There is a great need for improved treatments for triple-negative breast cancer, which does not have biological characteristics that typically respond to hormonal or targeted therapies.

Despite accounting for only about 12-15% of all breast cancers, triple-negative breast cancer accounts for a disproportionately higher percentage of breast cancer deaths and has a higher rate of recurrence. This form of breast cancer is twice as likely to occur in African-American women, and approximately 70% to 80% of breast tumors occurring in women with BRCA1 gene mutations are triple-negative breast cancer.

"The vaccine approach represents a potential new way to control breast cancer," said Vincent Tuohy, Ph.D., the lead inventor of the vaccine and a staff immunologist at Cleveland Clinic's Lerner Research Institute. "The long-term goal of this research is to determine whether this vaccine can prevent breast cancer before it occurs, particularly the more aggressive forms of this disease that predominate in high-risk women."

Dr. Tuohy is named inventor of the technology, which Cleveland Clinic licensed exclusively to Anixa Biosciences, Inc. He will receive a portion of the commercialization revenues received by Cleveland Clinic for this technology and also have personal equity in the company.

Cleveland Clinic for this technology and also has personal equity in the company. The investigational vaccine targets a breast-specific lactation protein, α-lactalbumin, which is no longer found after lactation in normal and aged tissues, but is present in most triple-negative breast cancers.

Activation of the immune system against this "retired" protein provides preventive immune protection against emerging breast tumors expressing α-lactalbumin.

The vaccine also contains an adjuvant that activates an innate immune response that allows the immune system to mount a response against emerging tumors to prevent them from growing.

The study builds on preclinical research led by Dr.
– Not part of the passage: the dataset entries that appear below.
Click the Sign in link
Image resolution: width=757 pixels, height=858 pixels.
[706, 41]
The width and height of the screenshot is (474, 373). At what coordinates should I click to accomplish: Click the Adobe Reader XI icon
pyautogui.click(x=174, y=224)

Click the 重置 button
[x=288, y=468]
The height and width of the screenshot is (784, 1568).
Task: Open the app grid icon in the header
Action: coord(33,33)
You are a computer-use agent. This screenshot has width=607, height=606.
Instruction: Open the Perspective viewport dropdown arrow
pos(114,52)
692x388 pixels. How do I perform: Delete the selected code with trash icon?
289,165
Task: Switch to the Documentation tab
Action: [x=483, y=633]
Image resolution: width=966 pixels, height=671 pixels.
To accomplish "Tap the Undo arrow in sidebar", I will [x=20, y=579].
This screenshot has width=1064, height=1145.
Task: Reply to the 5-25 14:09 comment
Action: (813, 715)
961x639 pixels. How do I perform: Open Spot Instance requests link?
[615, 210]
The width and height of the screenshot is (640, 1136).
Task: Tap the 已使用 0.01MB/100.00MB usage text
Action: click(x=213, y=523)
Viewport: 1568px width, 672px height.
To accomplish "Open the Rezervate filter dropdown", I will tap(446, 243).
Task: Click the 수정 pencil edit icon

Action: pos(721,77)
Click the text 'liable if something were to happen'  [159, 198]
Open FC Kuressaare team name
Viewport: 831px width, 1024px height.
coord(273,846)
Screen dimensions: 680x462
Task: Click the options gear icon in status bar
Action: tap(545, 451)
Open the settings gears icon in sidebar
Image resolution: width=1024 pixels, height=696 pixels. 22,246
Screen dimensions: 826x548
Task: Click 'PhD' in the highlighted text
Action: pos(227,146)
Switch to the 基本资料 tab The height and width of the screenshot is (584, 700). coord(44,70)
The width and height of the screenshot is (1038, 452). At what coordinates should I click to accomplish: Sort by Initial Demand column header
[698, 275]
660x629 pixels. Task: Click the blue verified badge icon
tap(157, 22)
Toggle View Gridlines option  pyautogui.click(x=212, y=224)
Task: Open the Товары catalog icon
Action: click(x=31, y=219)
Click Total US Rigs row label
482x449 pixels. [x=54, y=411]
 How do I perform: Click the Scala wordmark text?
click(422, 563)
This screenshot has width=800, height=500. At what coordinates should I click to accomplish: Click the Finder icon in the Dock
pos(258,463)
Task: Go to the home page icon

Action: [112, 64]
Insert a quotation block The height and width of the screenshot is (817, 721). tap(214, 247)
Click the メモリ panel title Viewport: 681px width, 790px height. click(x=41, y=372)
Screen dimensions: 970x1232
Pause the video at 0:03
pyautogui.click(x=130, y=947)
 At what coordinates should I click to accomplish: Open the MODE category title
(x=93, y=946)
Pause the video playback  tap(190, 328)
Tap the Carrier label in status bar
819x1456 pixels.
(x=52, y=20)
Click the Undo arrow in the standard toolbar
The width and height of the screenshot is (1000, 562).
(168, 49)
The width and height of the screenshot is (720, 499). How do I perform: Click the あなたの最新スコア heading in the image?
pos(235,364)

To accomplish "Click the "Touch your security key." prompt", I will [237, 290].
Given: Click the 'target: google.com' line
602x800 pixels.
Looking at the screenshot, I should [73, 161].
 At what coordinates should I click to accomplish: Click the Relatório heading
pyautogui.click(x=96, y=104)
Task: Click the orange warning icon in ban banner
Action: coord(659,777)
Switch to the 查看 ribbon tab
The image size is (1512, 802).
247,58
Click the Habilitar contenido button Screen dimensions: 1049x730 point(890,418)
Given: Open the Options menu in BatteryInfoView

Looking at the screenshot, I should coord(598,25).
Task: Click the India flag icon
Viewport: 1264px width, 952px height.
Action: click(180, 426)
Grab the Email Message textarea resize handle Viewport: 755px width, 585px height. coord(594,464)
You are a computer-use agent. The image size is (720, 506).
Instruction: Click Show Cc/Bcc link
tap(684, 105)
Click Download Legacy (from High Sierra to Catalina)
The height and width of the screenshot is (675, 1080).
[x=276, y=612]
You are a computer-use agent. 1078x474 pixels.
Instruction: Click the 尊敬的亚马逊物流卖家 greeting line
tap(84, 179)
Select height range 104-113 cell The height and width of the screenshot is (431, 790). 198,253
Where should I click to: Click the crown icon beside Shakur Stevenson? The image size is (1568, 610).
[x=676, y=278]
Tuohy that demonstrated that activation of the immune system against α-lactoalbumin protein was safe and effective in preventing breast tumors in mice. The research also found that a single vaccine could prevent the occurrence of breast tumors in mouse models while inhibiting the growth of existing breast tumors. The research was originally published in Nature Medicine, was funded in part by philanthropic donations from more than 20,000 individuals over the past 12 years.

Funded by the U.S. Department of Defense, the new Cleveland Clinic study will enroll 18 to 24 patients who completed treatment for early-stage triple-negative breast cancer within the past three years and are currently tumor-free but at high risk for recurrence. Over the course of the study, participants will receive three vaccines, each two weeks apart, and will be closely monitored for side effects and immune response. The study is estimated to be completed in september 2022.

The researchers anticipate that a subsequent trial will involve healthy, cancer-free women at high risk of developing breast cancer who have decided to undergo a voluntary bilateral mastectomy to reduce their risk. Typically, such women carry mutations in the BRCA1 or BRCA2 gene and are therefore at risk of developing triple-negative breast cancer or have a high familial risk of any form of breast cancer.

"This vaccine strategy has the potential to be applied to other tumor types", Dr. Tuohy said. "Our translational research program is focused on developing vaccines that prevent diseases we face as we age, such as breast, ovarian and endometrial cancers. If successful, these vaccines have the potential to transform the way we manage adult-onset cancers and improve life expectancy in a manner similar to the impact that the childhood vaccination program has had".